Ejercicio propuesto. Copia sin cambios las líneas del listado desde su inicio y termina después de la línea que contiene "Click the AI".

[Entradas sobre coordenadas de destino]
===============

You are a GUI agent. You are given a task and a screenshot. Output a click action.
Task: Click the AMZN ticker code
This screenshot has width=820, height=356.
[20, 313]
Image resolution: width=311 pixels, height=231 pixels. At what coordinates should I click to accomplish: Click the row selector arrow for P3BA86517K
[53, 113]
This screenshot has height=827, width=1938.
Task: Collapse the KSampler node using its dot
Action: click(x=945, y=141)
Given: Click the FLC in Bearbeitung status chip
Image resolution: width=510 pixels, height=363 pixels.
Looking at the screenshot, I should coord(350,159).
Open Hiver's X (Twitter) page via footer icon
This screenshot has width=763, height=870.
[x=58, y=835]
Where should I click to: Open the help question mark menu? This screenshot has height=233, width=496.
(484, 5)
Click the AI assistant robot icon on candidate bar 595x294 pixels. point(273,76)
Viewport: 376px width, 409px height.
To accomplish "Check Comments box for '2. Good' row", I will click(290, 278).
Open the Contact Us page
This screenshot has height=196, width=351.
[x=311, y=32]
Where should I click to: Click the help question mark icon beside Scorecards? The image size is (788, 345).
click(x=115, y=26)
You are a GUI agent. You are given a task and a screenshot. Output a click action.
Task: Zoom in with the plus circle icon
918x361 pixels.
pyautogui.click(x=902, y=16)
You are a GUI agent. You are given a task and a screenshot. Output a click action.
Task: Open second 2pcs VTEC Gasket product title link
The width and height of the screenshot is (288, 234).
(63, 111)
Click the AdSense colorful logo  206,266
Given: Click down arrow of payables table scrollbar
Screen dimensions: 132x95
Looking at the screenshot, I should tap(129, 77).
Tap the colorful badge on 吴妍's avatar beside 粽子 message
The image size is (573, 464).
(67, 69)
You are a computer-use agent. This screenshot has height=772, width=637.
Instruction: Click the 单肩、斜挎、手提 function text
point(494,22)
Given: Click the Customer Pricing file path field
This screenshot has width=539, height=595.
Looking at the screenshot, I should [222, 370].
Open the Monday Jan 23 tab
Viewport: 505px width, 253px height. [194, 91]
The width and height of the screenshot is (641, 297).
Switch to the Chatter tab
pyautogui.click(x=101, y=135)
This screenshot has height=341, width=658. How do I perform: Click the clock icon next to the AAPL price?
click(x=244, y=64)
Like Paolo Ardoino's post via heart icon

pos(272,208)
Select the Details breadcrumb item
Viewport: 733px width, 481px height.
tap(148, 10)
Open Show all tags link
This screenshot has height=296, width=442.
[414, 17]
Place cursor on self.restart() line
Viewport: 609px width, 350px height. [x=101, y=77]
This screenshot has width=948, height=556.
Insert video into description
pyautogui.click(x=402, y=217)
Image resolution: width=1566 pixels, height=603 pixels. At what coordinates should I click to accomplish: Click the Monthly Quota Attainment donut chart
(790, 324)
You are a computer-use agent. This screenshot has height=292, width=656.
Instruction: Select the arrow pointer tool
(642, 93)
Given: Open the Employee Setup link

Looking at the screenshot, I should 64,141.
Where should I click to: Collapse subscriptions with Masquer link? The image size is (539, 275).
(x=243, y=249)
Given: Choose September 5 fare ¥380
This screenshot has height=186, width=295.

===============

Resultado obtenido.
You are a GUI agent. You are given a task and a screenshot. Output a click action.
Task: Click the AMZN ticker code
This screenshot has width=820, height=356.
[20, 313]
Image resolution: width=311 pixels, height=231 pixels. At what coordinates should I click to accomplish: Click the row selector arrow for P3BA86517K
[53, 113]
This screenshot has height=827, width=1938.
Task: Collapse the KSampler node using its dot
Action: click(x=945, y=141)
Given: Click the FLC in Bearbeitung status chip
Image resolution: width=510 pixels, height=363 pixels.
Looking at the screenshot, I should coord(350,159).
Open Hiver's X (Twitter) page via footer icon
This screenshot has width=763, height=870.
[x=58, y=835]
Where should I click to: Open the help question mark menu? This screenshot has height=233, width=496.
(484, 5)
Click the AI assistant robot icon on candidate bar 595x294 pixels. point(273,76)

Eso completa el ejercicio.